No entanto, Sousa questiona algumas das características abraçadas pela igreja de Macedo. 

"O que é mesmo diferente e me chama muito a atenção no caso da Universal é o fato de ela ter investido milhões para construir algo que aparenta tanto ser para uma outra religião", avalia. 

"É curioso, porque você olha para o edifício e não vê nenhum dos símbolos que marcaram a trajetória da igreja, como a pomba, os dizeres 'Jesus Cristo é o Senhor'... Parece uma forma de se reinventar, uma tentativa de alcançar novos fiéis, pessoas que teriam certa vergonha de ir à Universal para não serem estigmatizadas."

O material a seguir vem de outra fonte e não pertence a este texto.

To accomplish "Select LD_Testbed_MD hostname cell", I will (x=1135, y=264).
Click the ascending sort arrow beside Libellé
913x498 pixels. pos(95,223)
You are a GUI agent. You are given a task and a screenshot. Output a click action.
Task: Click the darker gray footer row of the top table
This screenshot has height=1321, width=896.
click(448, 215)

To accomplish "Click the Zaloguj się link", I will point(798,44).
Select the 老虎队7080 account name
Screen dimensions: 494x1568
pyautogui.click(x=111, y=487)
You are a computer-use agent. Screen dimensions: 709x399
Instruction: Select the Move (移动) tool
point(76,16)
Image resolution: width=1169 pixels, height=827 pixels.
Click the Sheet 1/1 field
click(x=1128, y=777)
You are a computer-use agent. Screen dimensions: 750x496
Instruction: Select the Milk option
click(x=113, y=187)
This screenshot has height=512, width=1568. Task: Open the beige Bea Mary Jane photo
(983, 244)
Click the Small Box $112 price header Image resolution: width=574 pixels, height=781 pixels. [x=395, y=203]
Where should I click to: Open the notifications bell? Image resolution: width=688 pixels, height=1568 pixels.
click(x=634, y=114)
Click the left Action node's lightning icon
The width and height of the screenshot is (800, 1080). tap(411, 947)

Por meio de sua assessoria de imprensa, a Igreja Universal afirma ser impossível dissociar o cristianismo de suas raízes judaicas, explicando que "Jesus não desrespeitou, anulou ou ignorou os princípios da fé judaica. Ao contrário, veio a fortalecer e completar o que eles iniciaram", diz a instituição em nota.

"O Templo de Salomão é uma forma de resgatar os princípios da fé bíblica como idealizada pelo próprio Deus. Não é um templo da Universal e sim um templo universal, para toda a humanidade, de todas as raças e credos, para qualquer pessoa que quiser conhecer o Deus da Bíblia. Para a Igreja Universal do Reino de Deus, o significado do Templo é totalmente espiritual. O objetivo é o avivamento da fé cristã. A propagação do Reino de Deus, o Evangelho da salvação."

"Ficamos lisonjeados"

Apesar das críticas de rabinos ortodoxos, oficialmente, a comunidade judaica brasileira não vê problemas nas práticas de Edir Macedo. Prova disso foi a presença de algumas de suas principais lideranças na inauguração do Templo de Salomão, como o presidente da Confederação Israelita do Brasil (Conib), Claudio Lottenberg.

"Para nós, não é negativa a apropriação dos símbolos. Ninguém está usando nada para tirar sarro, para zombar. Desta forma, assim como eles estão respeitando o judaísmo, respeitamos também a fé dos seguidores da Universal", explica o vice-presidente-executivo da Federação Israelita do Estado de São Paulo (Fisesp), Ricardo Berkienstat. 

"Na verdade, é até lisonjeador saber que eles respeitam o Templo de Salomão original a ponto de se adaptarem aos costumes de vestimentas daquela época."


O rabino Alon não só discorda da afirmação, como ainda vê outros perigos no uso que considera como indevido dos símbolos judaicos, incluindo a possibilidade de distanciar seus próprios fiéis de sua religião: 

"Não posso afirmar que seja o caso, mas existem religiões com a missão de converter judeus e, infelizmente, alguns deles caem um pouco nisso. Trabalhamos com o objetivo de conscientizar as pessoas a conhecerem as coisas autênticas, não as imitações".